_EXCERPTED DATA_
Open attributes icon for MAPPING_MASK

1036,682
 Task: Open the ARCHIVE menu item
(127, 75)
...
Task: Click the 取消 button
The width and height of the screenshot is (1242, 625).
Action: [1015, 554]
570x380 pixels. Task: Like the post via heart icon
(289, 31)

_REQUIRED WORK_
Determine how many lines of the records above contain the word "icon", treating uppercase and lowercase as distinct. Give only the number.

_FINISHED ANSWER_
2